Enumerative methods verify outputs by enumerating evaluation rubrics exhaustively or approximately; reward-model approaches replace explicit verification with a pretrained model that outputs scalar rewards; and RLAC dynamically identifies and validates likely errors.

Evaluation

Performance Comparison on Factual Text Generation

We perform RL training with two policy models, Qwen3-4B and Qwen3-8B. RLAC achieves the highest FactScore across both model sizes and generation lengths.

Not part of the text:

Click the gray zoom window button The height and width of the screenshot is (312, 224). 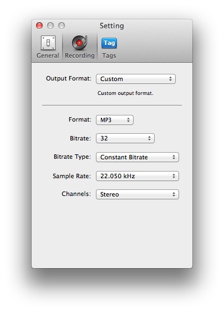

These results demonstrate that RLAC scales more efficiently with increasing generation complexity while preserving factual accuracy.

Performance Comparison on Code Generation

We perform RL training with two policy models, Qwen2.5-Coder-7B-Base and Qwen2.5-Coder-7B-Instruct. RLAC achieves the highest average Pass@1 across HumanEval, MBPP, BigCodeBench, and LiveCodeBench benchmarks, outperforming both enumerative (AceCoder-Rule) and reward-model (AceCoder-RM) baselines.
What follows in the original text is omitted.